To frame this use case more generally: generate an artifact (anything other than code that gets compiled into the library/executable; for example, C/C++ header, man page, icons...) during a Cargo build which is put somewhere that external tools (for example, a C++ build system, or a package generator) can reliably find them. A build script doesn't have to be the solution for this use case; so long as there is some way to run Rust code during a build which can output files to a path that external tools can predict, that could work.

For the particular cases of CXX(-Qt), this mechanism for generating artifacts should be available to any crate in the dependency graph, not only the final library/executable. It would be a bit inefficient if this was somewhere other than the build script because CXX(-Qt) need to generate and compile the corresponding C++ source file for the output C++ header which needs to be done in the build script, but if there was a bit of redundant code run in both the build script and some artifact-generation-script, that wouldn't be the end of the world.

Be-ing avatar Oct 19 '23 02:10 Be-ing

I would very much rather not frame these discussions more generally; the concrete details for how a solution is wanting to be used and why can make a big difference.

epage avatar Oct 19 '23 03:10 epage

@ssrlive

Here is my code to find out CARGO_TARGET_DIR, hope it can help somebody.

Thanks for the solution, but unfortunately it doesn't work with custom profiles The PROFILE variable sets to either release or debug, regardless of an actual profile name.

Thus, if I use a custom profile, for example:

[profile.production]
inherits = "release"
lto = true

My OUT_DIR will be /project-dir/target/production/build/crate-name-17eab3514163ed76/out. I needed another way to get the target directory, so I thought, why not just skip the required number of directories?

The only caveat is that if I compile a target other than host's, cargo adds a subdirectory with a name of target triple, for example wasm32-unknown-unknown. So I need to skip one more directory in this case.

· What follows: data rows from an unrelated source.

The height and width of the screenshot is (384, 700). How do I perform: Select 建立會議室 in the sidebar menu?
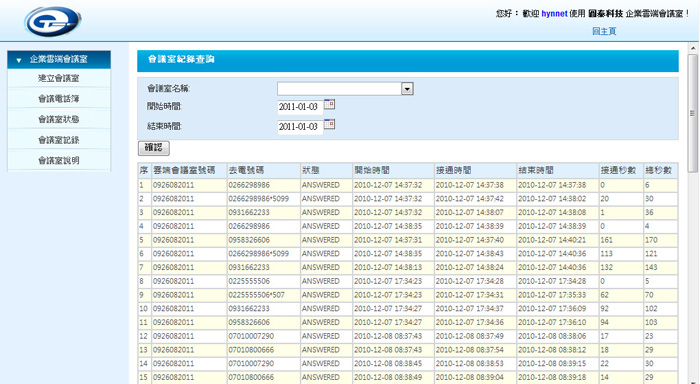(58, 78)
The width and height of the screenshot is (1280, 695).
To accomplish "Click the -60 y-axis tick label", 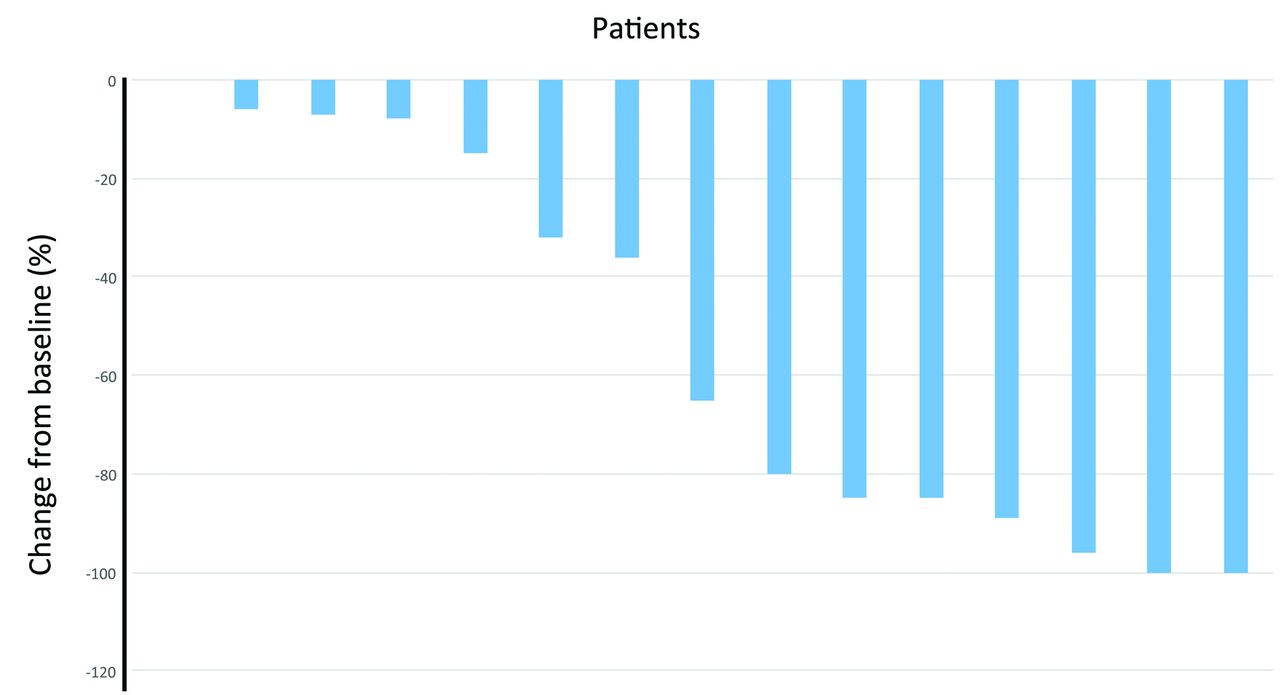I will [105, 376].
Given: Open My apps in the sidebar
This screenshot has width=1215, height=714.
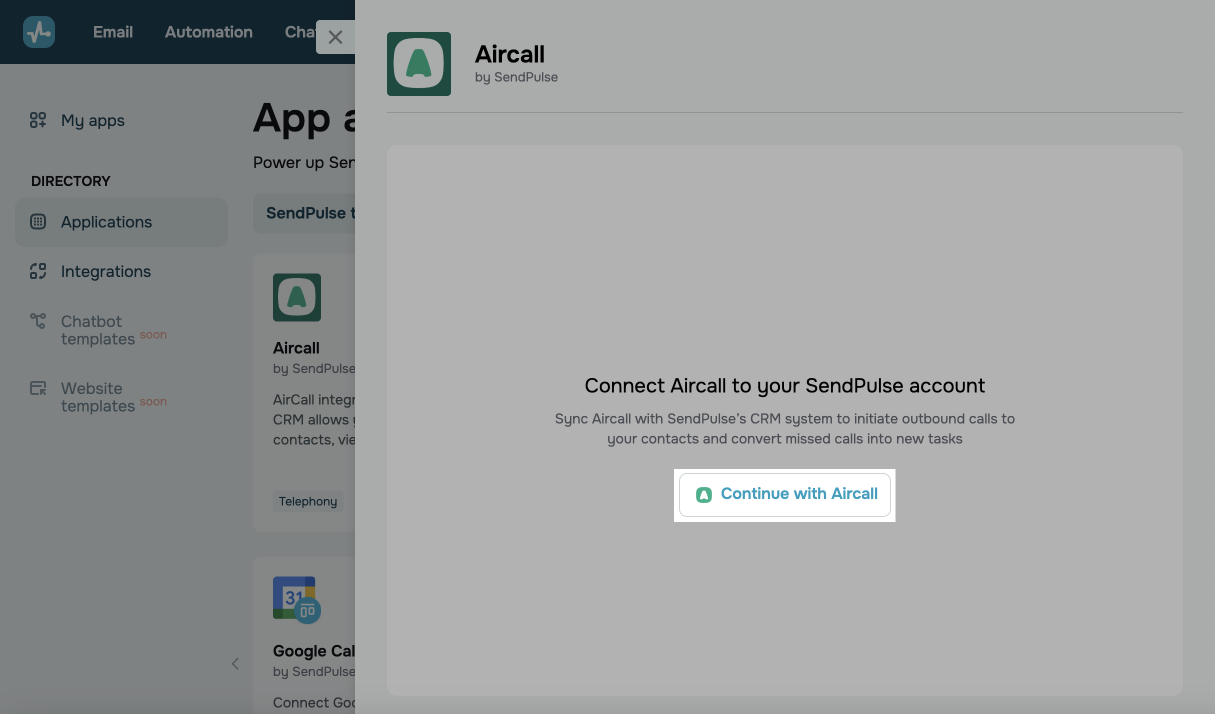Looking at the screenshot, I should point(93,120).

I wrote the following code and so far everything works

fn get_cargo_target_dir() -> Result<std::path::PathBuf, Box<dyn std::error::Error>> {
    let skip_triple = std::env::var("TARGET")? == std::env::var("HOST")?;
    let skip_parent_dirs = if skip_triple { 4 } else { 5 };

    let out_dir = std::path::PathBuf::from(std::env::var("OUT_DIR")?);
    let mut current = out_dir.as_path();
    for _ in 0..skip_parent_dirs {
        current = current.parent().ok_or("not found")?;
    }

    Ok(std::path::PathBuf::from(current))
}

Perhaps there are details that I didn't take or there are ways to make the code more reliable. So let me know if you have any ideas. Regarding the feature discussed, I definitely need a reliable way to get the target directory, so +1

nanoqsh avatar Nov 15 '23 16:11 nanoqsh

+1 to the use-case of "Staging files [...] next to the cargo-built final artifacts".

In my case I want to copy a config.toml file from my crate root into a new file in the same directory as the the final .exe of the binary.

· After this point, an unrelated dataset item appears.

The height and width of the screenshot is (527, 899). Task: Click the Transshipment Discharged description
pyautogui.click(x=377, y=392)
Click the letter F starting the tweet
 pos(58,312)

masonk avatar Dec 26 '23 21:12 masonk

I want to chime in and support the usecase of "generating header files for FFI" — I'm surprised that this isn't a solved problem. In my case, I could do this at a higher level in the build system (I'm doing FFI between Rust and Dart, and need to get header files for Dart's ffigen program, so I could have a Makefile that calls a binary target in my rust code that generates the headers and puts them in a expected location before calling the dart build or something, but that seems a lot more complicated than just generating the headers when the code is built, which has the nice property of preventing the headers from getting out of sync with the .so file, for instance)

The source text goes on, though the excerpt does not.